After the play, I'll walk out on the Lone Ridge pike - among the
hemp-fields - with Calhoun Knox - - "

"But he may have married - - "

"God, how I hope so! I shall wish him kingly happiness - and rush back to
Stephen Cabot."

Paula could not be stirred by the story this morning. She missed, as
never before, some big reality behind the loves of Selma Cross. There
was too much of the sense of possession in her story - arm-possession. So
readily, could she be transformed into the earthy female, fighting tooth
and claw for her own. Paula could hardly comprehend in her present
depression, what she had said yesterday about Stephen Cabot's capacity
to forgive.... She was glad, when Selma Cross rose, yawned, stretched,
and shook herself. The odor of sweet clover was heaviness in the
room.... The long, bare arm darted over the reading-table and plucked
forth the book Paula loved. The volume had not been hidden; there was no
reason why she should not have done this, yet the action hurt the other
like a drenching of icy water upon her naked heart.

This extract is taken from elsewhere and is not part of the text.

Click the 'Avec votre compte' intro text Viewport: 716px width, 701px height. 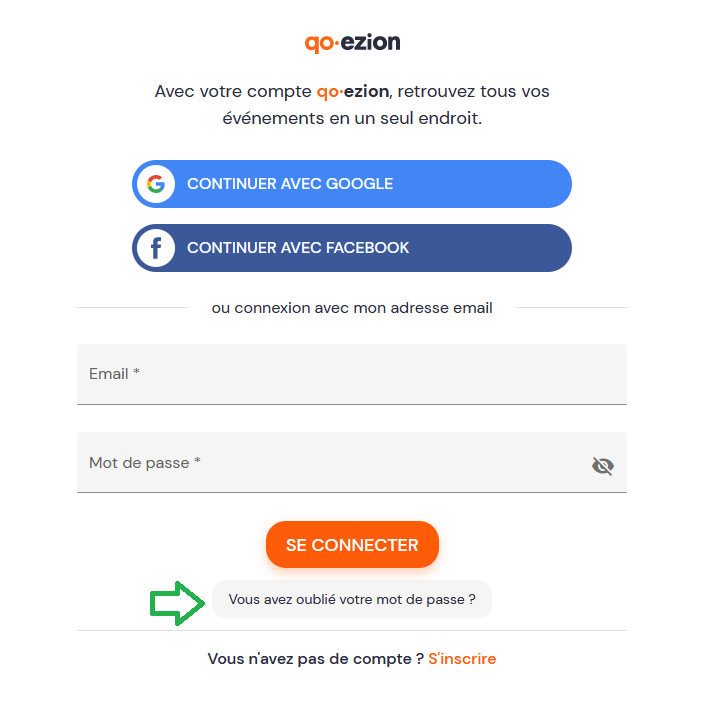tap(233, 91)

"Ho-ho - Quentin Charter! So _A Damsel Came to Peter_?"

"I think - I hear your telephone, - Selma!" Paula managed to say, her
voice dry, as if the words were cut from paper.

"Yes, yes, I must go, but here's another story. A rotten cad - but how he
can write! I don't mean books - but letters!... He's the one I told you
about - the Westerner - while the old man was in the South!"

The last was called from the hall. The heavy door slammed between them.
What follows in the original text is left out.